__What you need to do__.
With both ends included, repeat exactly the lines of the entries below from the one containing "Task: Select Threat" down to the one containing "The height and width of the screenshot is (768, 1024).", and no others.

__Records provided__.
▼

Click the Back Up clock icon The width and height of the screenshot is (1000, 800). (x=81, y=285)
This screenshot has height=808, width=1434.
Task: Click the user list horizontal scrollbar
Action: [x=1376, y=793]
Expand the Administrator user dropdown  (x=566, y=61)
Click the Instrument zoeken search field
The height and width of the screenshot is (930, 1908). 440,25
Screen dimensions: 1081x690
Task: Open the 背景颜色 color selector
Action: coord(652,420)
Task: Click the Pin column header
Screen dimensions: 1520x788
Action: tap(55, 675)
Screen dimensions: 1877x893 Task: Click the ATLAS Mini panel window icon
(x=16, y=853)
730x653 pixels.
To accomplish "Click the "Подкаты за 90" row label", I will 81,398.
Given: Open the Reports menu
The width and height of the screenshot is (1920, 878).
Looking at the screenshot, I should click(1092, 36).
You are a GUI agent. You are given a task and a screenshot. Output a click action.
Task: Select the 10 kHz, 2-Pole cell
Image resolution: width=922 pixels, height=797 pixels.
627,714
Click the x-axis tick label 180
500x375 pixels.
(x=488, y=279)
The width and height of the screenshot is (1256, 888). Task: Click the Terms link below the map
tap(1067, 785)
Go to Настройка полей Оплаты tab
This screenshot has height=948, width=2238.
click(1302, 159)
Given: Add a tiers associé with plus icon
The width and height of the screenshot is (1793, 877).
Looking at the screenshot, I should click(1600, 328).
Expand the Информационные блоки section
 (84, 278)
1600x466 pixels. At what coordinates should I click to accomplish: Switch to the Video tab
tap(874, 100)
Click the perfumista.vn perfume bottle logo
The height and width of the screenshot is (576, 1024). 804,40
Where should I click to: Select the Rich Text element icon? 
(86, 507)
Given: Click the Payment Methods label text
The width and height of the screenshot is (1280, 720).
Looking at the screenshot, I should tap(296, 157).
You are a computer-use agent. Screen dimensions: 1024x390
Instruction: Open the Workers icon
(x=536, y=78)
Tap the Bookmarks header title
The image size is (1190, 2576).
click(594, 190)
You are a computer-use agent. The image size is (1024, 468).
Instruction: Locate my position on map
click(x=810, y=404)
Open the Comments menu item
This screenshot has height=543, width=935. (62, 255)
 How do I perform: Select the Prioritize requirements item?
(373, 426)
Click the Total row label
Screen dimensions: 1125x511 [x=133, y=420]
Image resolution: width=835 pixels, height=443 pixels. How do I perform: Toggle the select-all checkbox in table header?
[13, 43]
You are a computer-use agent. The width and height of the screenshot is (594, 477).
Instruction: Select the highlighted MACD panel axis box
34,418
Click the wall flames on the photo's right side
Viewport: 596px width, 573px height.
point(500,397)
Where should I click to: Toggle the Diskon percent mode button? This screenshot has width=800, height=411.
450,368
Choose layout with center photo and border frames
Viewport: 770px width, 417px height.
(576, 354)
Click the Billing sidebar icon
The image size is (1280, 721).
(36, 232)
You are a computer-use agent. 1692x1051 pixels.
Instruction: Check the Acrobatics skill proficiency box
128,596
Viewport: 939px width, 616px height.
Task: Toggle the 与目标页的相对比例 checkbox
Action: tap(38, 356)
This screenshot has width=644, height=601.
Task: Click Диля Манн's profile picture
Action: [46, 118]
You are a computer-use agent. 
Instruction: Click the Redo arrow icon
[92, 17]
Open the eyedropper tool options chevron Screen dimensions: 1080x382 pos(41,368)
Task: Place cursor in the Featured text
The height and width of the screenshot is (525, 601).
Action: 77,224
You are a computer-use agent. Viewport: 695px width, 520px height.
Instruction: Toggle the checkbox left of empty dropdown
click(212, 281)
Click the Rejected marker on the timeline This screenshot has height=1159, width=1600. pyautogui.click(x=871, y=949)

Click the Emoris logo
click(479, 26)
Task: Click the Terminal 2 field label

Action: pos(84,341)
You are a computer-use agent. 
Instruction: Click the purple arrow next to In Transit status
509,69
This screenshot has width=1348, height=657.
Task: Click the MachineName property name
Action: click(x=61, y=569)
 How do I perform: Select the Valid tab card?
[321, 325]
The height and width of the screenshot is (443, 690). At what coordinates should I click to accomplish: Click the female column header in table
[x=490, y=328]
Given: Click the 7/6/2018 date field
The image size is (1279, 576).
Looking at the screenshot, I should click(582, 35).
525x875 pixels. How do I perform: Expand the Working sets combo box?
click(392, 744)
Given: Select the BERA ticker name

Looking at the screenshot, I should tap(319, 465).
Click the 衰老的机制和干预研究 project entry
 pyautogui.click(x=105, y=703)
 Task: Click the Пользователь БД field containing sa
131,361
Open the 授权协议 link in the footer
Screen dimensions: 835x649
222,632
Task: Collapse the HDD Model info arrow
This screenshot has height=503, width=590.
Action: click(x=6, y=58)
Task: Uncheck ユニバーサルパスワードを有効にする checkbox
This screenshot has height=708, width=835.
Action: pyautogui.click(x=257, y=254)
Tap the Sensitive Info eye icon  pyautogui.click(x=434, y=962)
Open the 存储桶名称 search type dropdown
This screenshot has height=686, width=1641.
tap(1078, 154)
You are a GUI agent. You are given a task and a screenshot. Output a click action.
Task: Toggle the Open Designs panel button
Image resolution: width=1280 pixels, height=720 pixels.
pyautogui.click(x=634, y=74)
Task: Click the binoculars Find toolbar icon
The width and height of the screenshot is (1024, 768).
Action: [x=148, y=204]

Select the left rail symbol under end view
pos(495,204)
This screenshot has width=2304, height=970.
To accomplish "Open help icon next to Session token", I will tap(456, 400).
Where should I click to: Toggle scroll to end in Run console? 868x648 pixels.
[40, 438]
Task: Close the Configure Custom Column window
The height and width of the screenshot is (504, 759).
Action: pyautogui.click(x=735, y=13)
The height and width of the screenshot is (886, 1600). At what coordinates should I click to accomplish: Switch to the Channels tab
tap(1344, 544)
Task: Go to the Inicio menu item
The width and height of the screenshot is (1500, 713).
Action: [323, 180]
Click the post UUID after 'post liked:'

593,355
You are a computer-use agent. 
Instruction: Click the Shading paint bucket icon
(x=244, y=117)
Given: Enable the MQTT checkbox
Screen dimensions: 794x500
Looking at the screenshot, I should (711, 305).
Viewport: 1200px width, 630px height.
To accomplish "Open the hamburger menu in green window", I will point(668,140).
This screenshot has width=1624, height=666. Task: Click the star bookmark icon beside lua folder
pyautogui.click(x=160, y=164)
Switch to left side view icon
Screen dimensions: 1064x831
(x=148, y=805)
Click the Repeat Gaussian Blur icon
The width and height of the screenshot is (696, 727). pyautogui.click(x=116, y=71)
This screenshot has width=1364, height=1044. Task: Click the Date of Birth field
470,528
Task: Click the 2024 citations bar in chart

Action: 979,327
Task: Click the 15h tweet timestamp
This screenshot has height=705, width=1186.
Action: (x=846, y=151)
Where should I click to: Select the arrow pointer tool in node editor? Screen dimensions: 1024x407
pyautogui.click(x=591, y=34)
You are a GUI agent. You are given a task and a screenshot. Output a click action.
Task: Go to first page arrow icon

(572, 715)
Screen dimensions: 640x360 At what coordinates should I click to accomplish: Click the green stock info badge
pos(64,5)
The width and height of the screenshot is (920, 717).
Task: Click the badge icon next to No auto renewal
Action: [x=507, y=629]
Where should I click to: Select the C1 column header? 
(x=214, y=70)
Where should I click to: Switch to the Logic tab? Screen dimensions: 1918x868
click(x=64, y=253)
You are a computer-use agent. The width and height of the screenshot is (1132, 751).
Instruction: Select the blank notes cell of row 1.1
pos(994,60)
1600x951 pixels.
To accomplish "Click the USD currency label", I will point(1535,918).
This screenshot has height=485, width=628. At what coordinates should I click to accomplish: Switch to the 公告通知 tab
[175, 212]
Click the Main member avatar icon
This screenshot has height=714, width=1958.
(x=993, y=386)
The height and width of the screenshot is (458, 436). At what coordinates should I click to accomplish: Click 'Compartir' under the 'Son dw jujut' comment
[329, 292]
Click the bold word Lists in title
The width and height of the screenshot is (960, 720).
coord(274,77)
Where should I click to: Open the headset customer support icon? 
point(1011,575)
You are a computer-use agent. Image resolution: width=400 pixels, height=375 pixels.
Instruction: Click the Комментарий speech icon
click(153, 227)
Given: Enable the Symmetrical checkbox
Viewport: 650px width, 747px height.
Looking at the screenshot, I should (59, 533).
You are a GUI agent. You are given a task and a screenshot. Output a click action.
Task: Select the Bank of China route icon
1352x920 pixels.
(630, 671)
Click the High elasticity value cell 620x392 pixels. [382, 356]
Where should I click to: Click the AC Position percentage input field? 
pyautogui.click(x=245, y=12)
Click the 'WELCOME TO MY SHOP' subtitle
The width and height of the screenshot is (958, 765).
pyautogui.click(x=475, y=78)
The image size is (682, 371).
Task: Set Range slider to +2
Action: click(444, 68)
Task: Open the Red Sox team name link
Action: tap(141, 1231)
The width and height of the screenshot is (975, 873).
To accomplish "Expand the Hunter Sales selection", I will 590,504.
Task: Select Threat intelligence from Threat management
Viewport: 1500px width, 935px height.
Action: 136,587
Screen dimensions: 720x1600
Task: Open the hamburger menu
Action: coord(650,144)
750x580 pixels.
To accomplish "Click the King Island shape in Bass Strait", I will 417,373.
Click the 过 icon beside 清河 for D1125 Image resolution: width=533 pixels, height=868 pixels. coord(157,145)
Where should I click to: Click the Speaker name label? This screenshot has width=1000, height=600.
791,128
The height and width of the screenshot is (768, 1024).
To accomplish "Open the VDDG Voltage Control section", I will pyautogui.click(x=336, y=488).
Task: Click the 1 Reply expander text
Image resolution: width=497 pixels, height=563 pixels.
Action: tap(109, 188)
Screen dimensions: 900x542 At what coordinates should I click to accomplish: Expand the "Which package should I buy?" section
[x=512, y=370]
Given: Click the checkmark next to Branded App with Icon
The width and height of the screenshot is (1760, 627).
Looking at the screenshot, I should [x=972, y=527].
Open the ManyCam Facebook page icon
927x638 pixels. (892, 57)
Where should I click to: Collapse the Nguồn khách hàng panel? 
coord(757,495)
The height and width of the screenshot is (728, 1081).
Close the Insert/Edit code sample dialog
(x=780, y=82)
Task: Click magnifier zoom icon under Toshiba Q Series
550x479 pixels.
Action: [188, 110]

▲

__Solved problem__.
Task: Select Threat intelligence from Threat management
Viewport: 1500px width, 935px height.
Action: 136,587
Screen dimensions: 720x1600
Task: Open the hamburger menu
Action: coord(650,144)
750x580 pixels.
To accomplish "Click the King Island shape in Bass Strait", I will 417,373.
Click the 过 icon beside 清河 for D1125 Image resolution: width=533 pixels, height=868 pixels. coord(157,145)
Where should I click to: Click the Speaker name label? This screenshot has width=1000, height=600.
791,128
The height and width of the screenshot is (768, 1024).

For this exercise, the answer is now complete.